TASK OBJECTIVE
Scale the entries below, from the line containing "Where should I" through the end of the entries, and write them out again with their requests. Multiply each coordinate in the answers by 2.3, round to the nearest whole number with halves going up, and leave the pictures out.
start
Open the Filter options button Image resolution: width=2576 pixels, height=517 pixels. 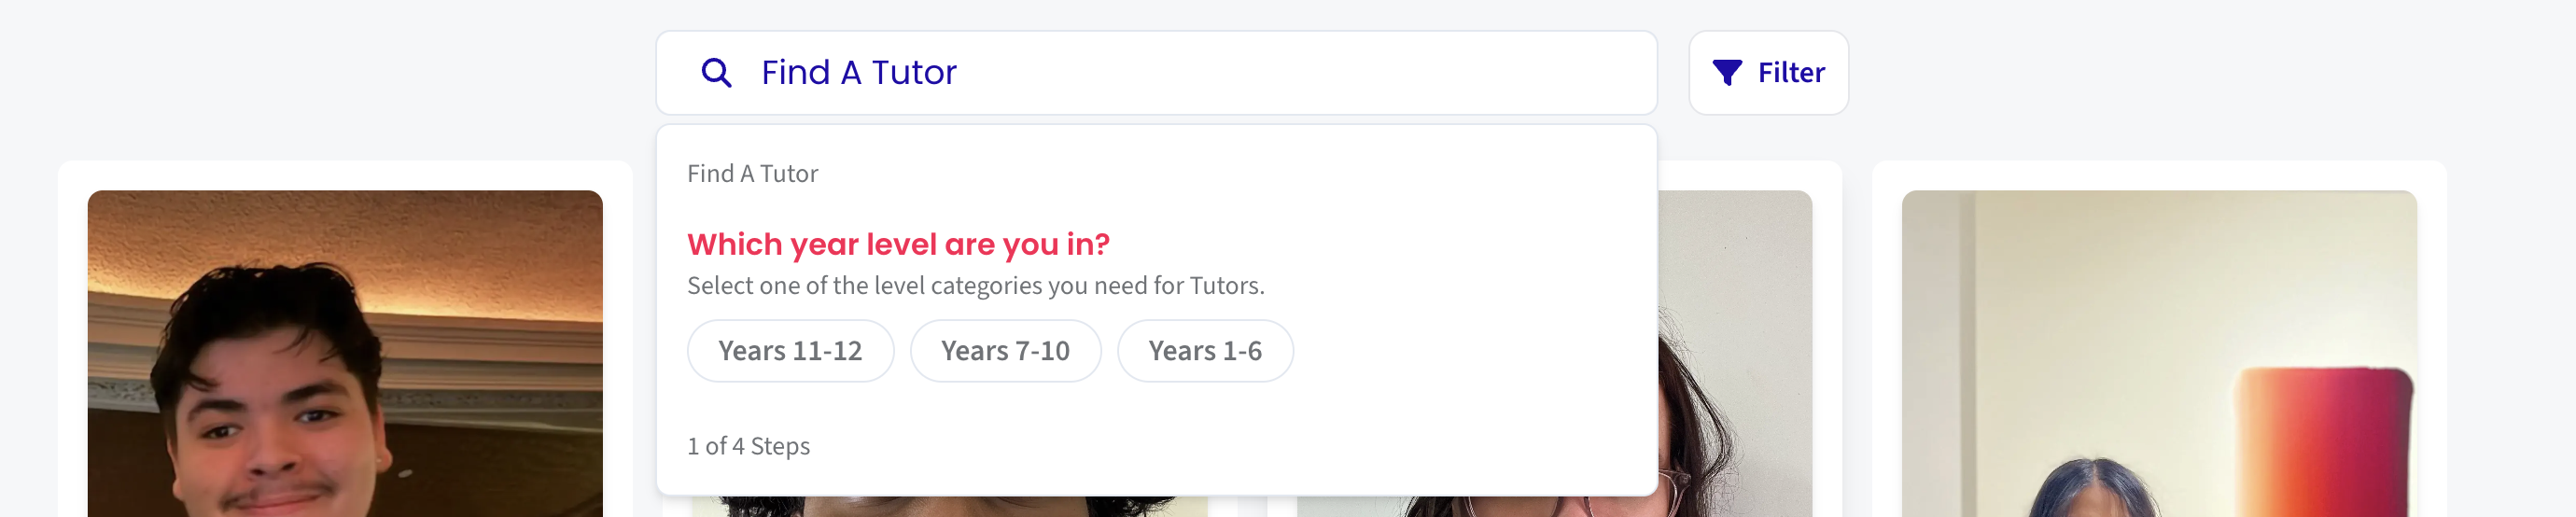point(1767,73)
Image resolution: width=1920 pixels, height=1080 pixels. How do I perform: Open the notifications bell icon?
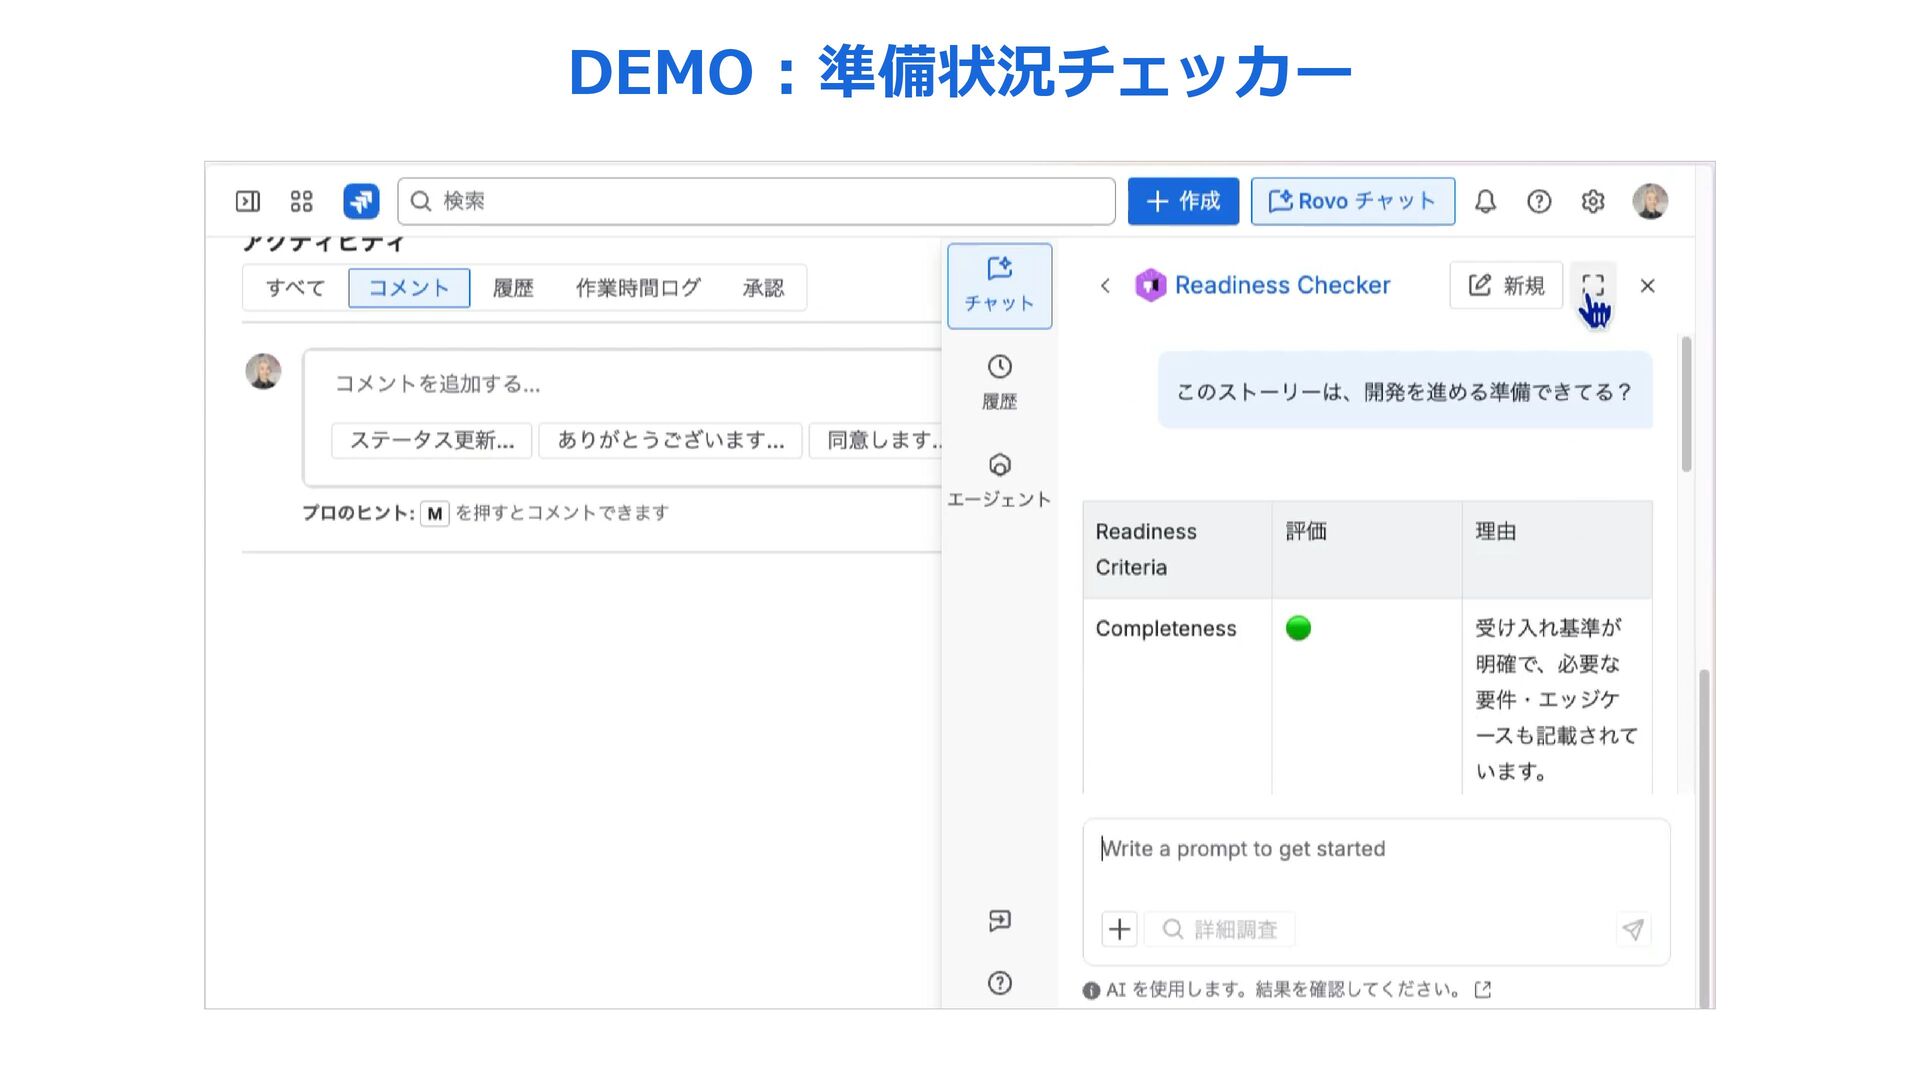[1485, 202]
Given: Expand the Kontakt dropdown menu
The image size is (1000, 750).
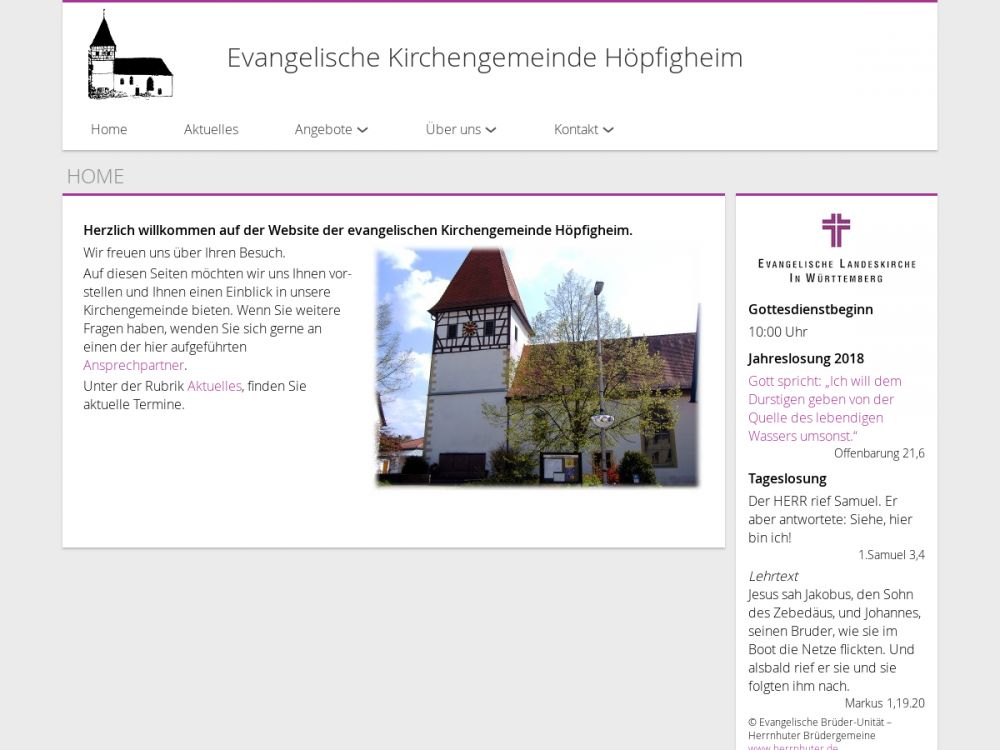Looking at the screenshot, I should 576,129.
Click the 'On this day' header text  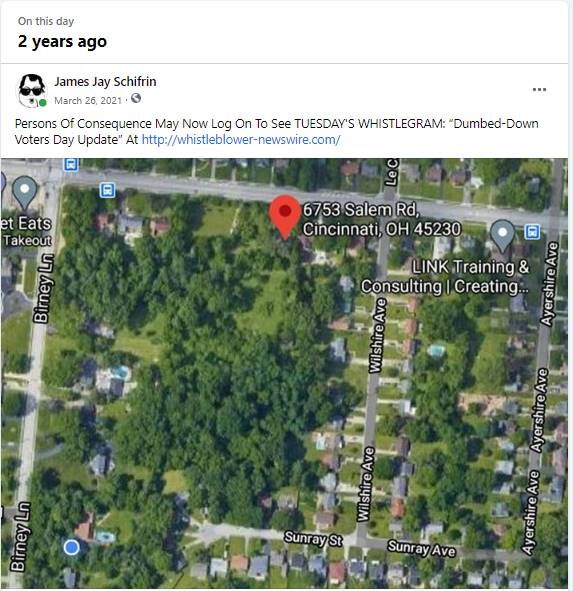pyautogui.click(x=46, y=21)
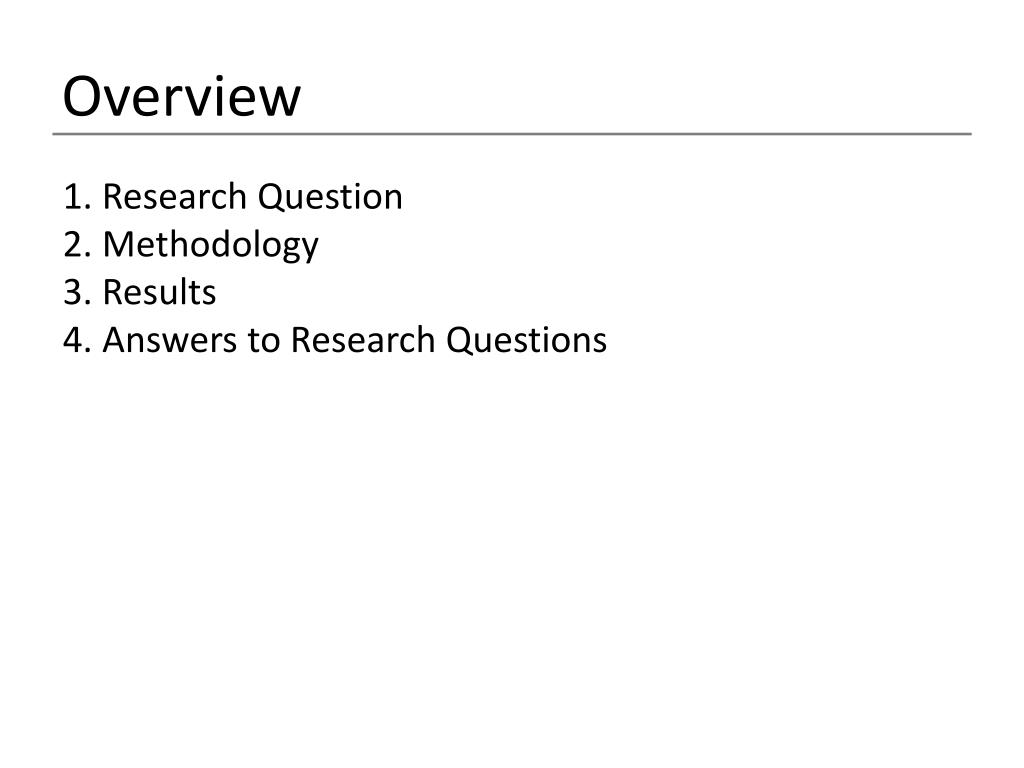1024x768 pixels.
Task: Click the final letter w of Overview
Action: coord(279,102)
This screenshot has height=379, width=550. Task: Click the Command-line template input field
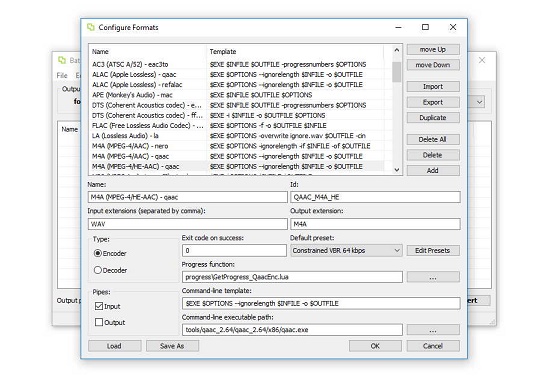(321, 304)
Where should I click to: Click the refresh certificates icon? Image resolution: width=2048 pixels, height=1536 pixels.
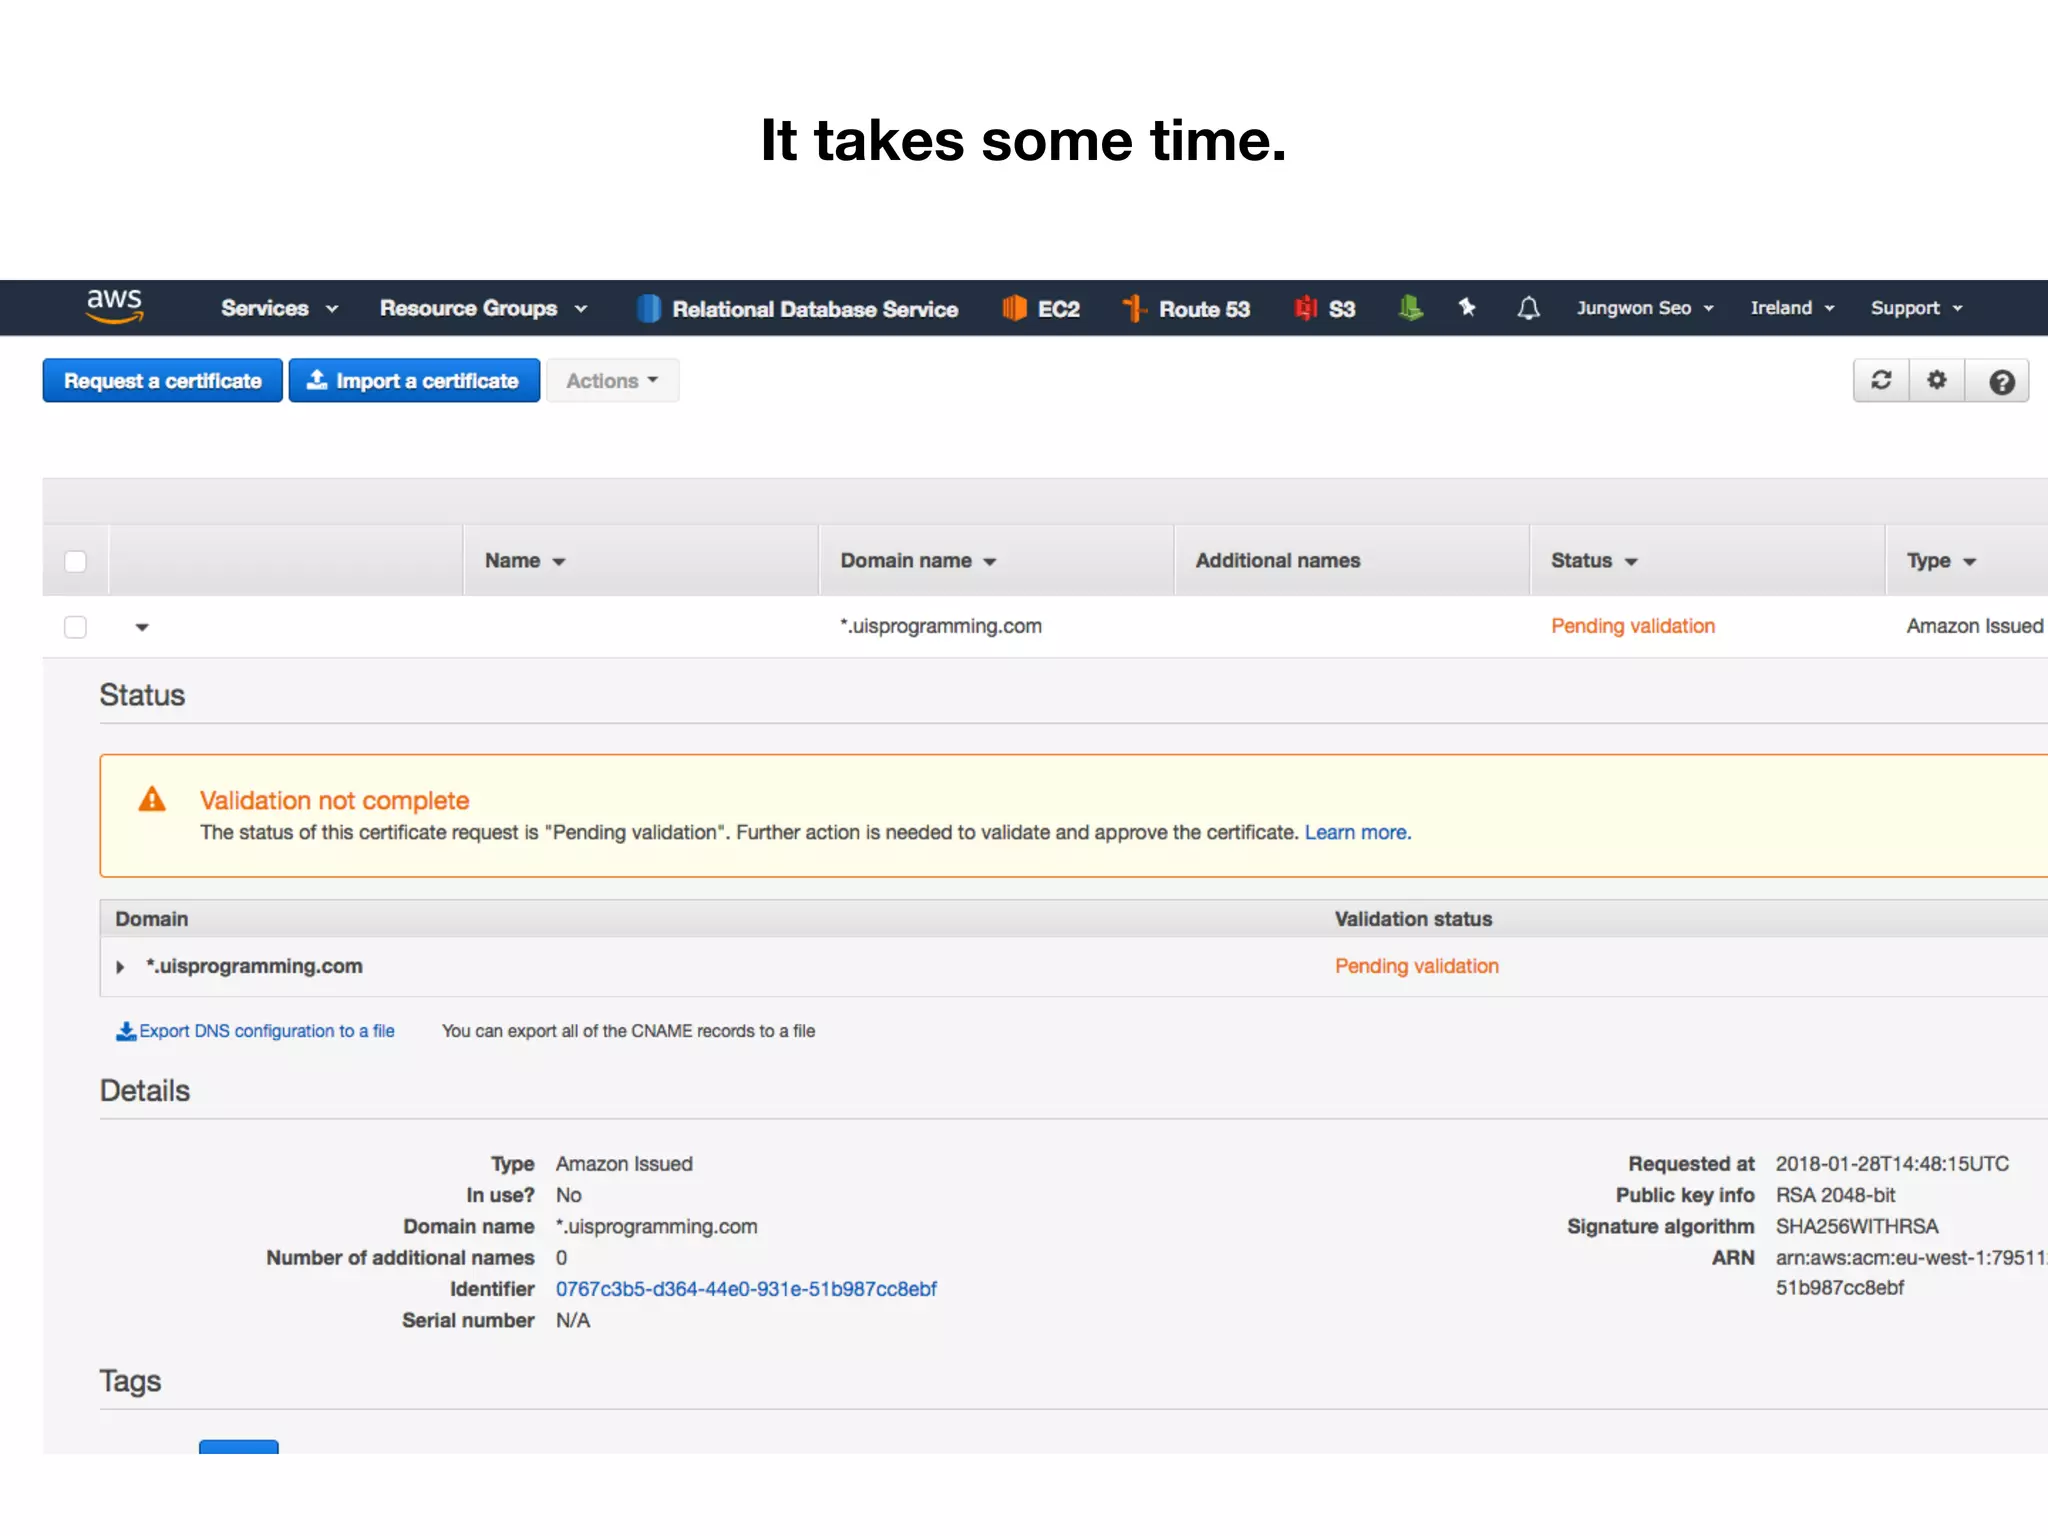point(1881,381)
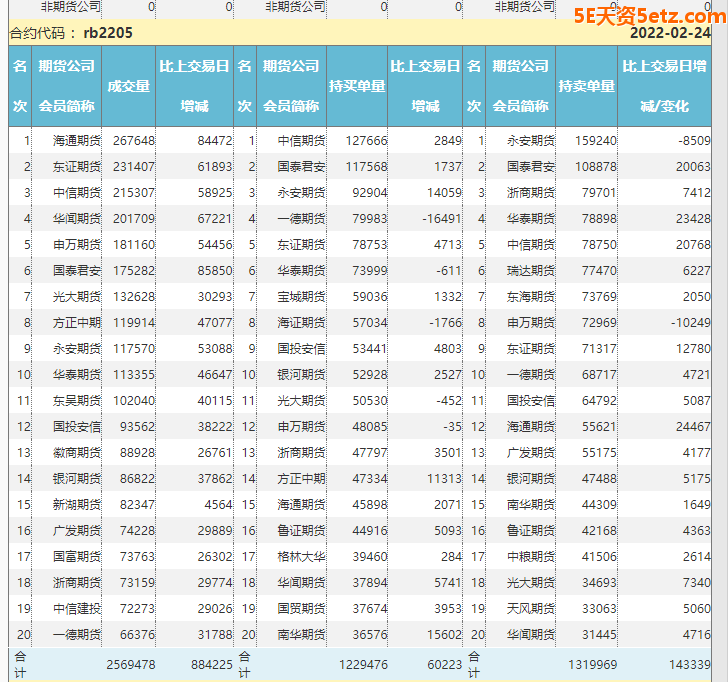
end
COMPLETE RESPONSE
Where should I click to: Click the refresh certificates icon? Image resolution: width=2048 pixels, height=1536 pixels.
point(4326,876)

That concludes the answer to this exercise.